There are several of you to whom I am deeply grateful and now bonded, and I could refer to such of those of you by name; yet, some things are best left to be nurtured without loud proclamation. You know who you are, for we have come to know one another, and are thereby responsible for one another in a sense of belongingness. The Zulu refers to this in greeting, ‘’sawubona’: I see you’.
 
It would be remiss to not take a moment and laud one particular person, and a whole family unit: Roelien, and the Goede family. Their collective dedication to this conference and this society for this term that culminated in this year’s conference was nothing short of remarkable. Each and every single detail of these days together was thoughtfully and laboriously nurtured by your hands and hearts. On behalf of us all, you truly embody the spirit of what it means set the tone and stoke the fire for a more comprehensive whole, and work doggedly in striving to achieve that which is more than the sum of what can be shared in conference proceedings. Dankie!
 
As we settle back into our respective worlds and schedules, I hope these words disrupt the ‘disquiet of return’: to inspire reflection so all that emerged from this experience may not slip off you; but become expansive to serve the emerging future.
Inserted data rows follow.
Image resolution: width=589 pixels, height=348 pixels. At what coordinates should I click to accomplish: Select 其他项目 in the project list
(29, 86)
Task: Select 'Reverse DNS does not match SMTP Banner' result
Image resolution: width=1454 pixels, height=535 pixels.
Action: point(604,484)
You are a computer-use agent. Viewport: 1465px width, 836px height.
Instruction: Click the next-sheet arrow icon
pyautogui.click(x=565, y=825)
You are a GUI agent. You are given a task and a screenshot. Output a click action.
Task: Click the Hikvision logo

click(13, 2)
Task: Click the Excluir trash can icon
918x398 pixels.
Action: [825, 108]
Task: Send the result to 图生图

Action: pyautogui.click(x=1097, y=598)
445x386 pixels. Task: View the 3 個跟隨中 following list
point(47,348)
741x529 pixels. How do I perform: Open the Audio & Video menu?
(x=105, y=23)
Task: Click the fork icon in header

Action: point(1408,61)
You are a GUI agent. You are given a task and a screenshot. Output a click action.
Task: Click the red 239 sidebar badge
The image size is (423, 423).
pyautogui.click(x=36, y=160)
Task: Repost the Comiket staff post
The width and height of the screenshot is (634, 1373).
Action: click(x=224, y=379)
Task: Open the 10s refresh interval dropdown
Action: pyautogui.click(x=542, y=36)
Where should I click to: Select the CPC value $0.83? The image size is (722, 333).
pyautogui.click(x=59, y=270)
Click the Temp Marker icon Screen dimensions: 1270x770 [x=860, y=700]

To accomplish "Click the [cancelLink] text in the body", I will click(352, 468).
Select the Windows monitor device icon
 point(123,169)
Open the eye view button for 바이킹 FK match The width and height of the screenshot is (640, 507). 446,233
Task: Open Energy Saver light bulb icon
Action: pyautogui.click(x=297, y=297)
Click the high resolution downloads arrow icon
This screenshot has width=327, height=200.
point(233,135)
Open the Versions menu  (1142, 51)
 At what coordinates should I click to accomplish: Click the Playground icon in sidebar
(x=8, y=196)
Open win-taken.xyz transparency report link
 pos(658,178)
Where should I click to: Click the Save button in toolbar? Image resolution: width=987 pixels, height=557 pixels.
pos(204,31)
We look forward: to the 70th anniversary of the International Society for the Systems Sciences, and a shift from unity amongst specialists to a unity by, with, and for all those for whom systems can be the friction light.
 
You are the spark; and in so, we are all the spark, indeed.
 
For the moment, our work of co-inquiry from this gathering is ever emerging and continues: please keep in touch! For those who were unable to join with us in person, I am likewise interested in coming to know you, so do reach out if what I have said sparks equally curiosity or suspicion (with thanks to another participant with whom I explored this powerful distinction- you know who you are!) stephany.peterrson@gmail.com.
 
Yours in collaboration,
Stephany
 
 
A poem on Ubuntu
by Gianni Di Marco (conference participant 2023)
 
Ubuntu
This is about our story
It’s a story about nothing
I mean, a story about no-things
Of course, at the beginning, they were things
We sat around the campfire with our bloody own selves
And of course, the fire turned into spikes of burning ice
The way became full of hurting things
We saw the pain, we felt the wounds, we were touched by the souls
Conscientiously, we healed the way of things that hurt
Spikes, stones, and wounded selves
The way became our way. A flow of no-things
Our harmonious breath of life lit the fire.
Fire! Magical protector of our bruises and weaknesses
The secret spirit of our interactions
Our story is a story of no-things
It’s a story of no me, no you, no we. It’s the story of the flow that invites all of us to light the fire,
gather, share, care and dance in the night of silence.